Wohl schon bisserl alt das Posting...  
-> 07.12.2002, 18:35


----------



## troyLEE (19. April 2006)

sers Leute,

bei forchheim gibts ne schöne dirtline mit nen kleinen dual daneben. forchheim ist zwar in oberfranken und net in mittelfranken aber ich wollt euch trotzdem mal darauf hinweisen das da ne schöne strecke ist.


----------



## Ken****Barbie (20. April 2006)

troyLEE schrieb:
			
		

> sers Leute,
> 
> bei forchheim gibts ne schöne dirtline mit nen kleinen dual daneben. forchheim ist zwar in oberfranken und net in mittelfranken aber ich wollt euch trotzdem mal darauf hinweisen das da ne schöne strecke ist.

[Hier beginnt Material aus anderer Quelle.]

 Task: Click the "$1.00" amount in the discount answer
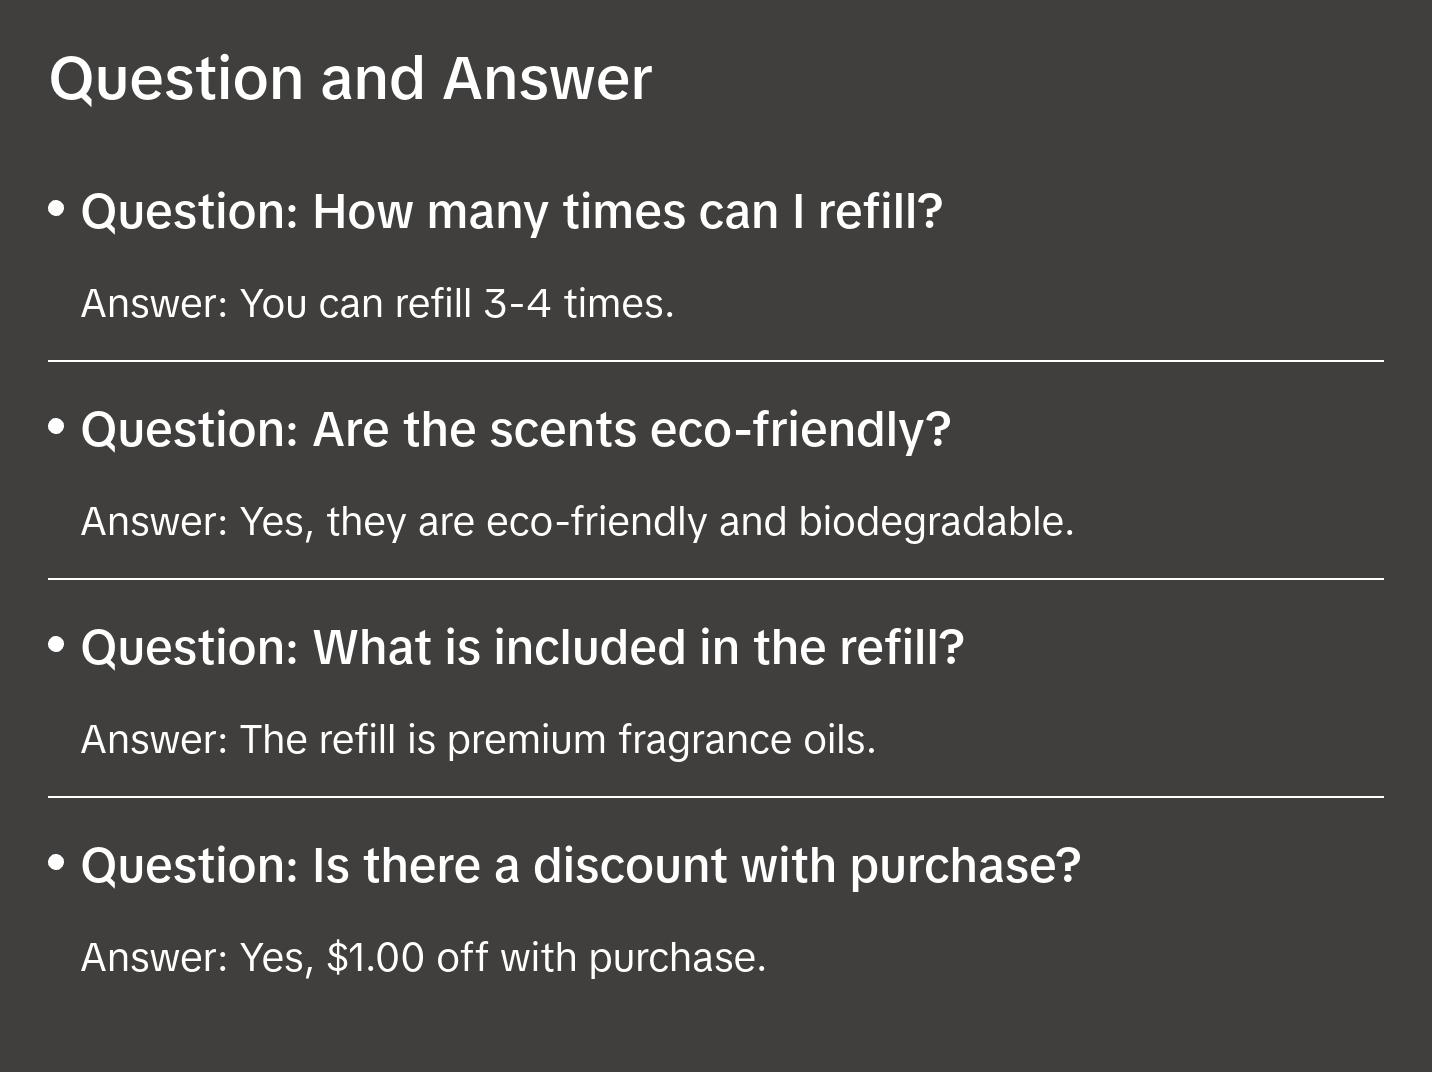coord(375,958)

ja und wenns net so Ärsche wie uns geben würde, könntet ihr in FO immer noch im Wald herumkaspern.


----------



## alpha_opfer2002 (20. April 2006)

Pornostuntman schrieb:
			
		

> Und in Ansbach gibtz ´ne sehr sehr hübsche DS mit kleinem Dirt-Park und in Weißenburg gibtz auch ´ne schöne DS...




Hi Leut,

bin zwar CC-ler aber für nen kleinen Spaß immer zu haben. Wo soll den die DS in Ansbach sein??  

CU
________________________________________________________________

Ein Pessimist ist ein Optimist mit Erfahrung.


----------



## MTB-News.de




----------



## raikrue (21. April 2006)

http://www.team-drahtesel.de/bikepark.html


----------



## frontlinepunk (23. April 2006)

ansbach dual:

von würzburg her komment die straße nach feuchtwangen fahren (ist die abzweige vor der fh nach rechts)
der straße folgen, bis es links zum tierheim hoch geht, über die brücke, dahinter rechts, der straße folgen und am tierheim vorbei. bis zum zaun, da parken, das tor wird abends ab 4 oder 5 zu gemacht!!! am we hat es immer zu (links ist ein trampelpfad). der straße folgen und dann rechts zu den strecken (große holzanfahrtsrampe)...

viel spaß


----------



## SoN!c (23. April 2006)

ihr geht immer weiter weg von umkreis Nbg/erl....etz seid ihr scho bei weißenburg forchheim ^^ tut nix zu sachen aber bleiben wir doch eifnach mal in umkreis nbg/erl .
Da kenn ich noch des Kavierlein in fürt/poppenreuth sind dirt jumps
http://www.kavierlein.de/
einfahc mal angugen wenns interessiert hinfahren


----------



## hampelmensch (24. April 2006)

Hi bin neu in Erlangen und wollte wissen ob es hier noch Dirtspots oder am besten noch DH FR Spots gibt. Gibt es die oben von 2002 genannten Stellen noch ? 
Vielen Dank im vorraus


----------



## SoN!c (24. April 2006)

http://www.schlickjumper.de/karte/dkarte.php
schau da mal bei bayern und erlangen ... da stehen die offiziellen bikespots muss eifnach mal schauen aber ich glaub da stehen keine anfahrtskarten oder beschreibeungen dabei


----------



## j0hn (25. April 2006)

hampelmensch schrieb:
			
		

> Hi bin neu in Erlangen und wollte wissen ob es hier noch Dirtspots oder am besten noch DH FR Spots gibt. Gibt es die oben von 2002 genannten Stellen noch ?
> Vielen Dank im vorraus


dh in er ist ziemlich kurz und nicht lohnenswert,fr genauso wenig da  irgenndwelche hirsche alles zerstören


----------



## Principiante (20. Februar 2008)

Hi, 
toll das Ihr so viele Strecken habt.

Wie sieht es den im Raum Pegnitz aus?

Gibt es da auch irgendwo einen Bike Park, oder ein paar gute Strecken mit Sprüngen und so?  

LG, Principiante!


----------



## orchknurz (20. Februar 2008)

Hi, frag doch mal die leute vom RADIOAKTIV in pegnitz nach. bzw. radioaktiv-racing.de


----------



## Magister (16. März 2008)

Wisst ihr ob es in der nähe von marktredwitz was gibts?

Timo


----------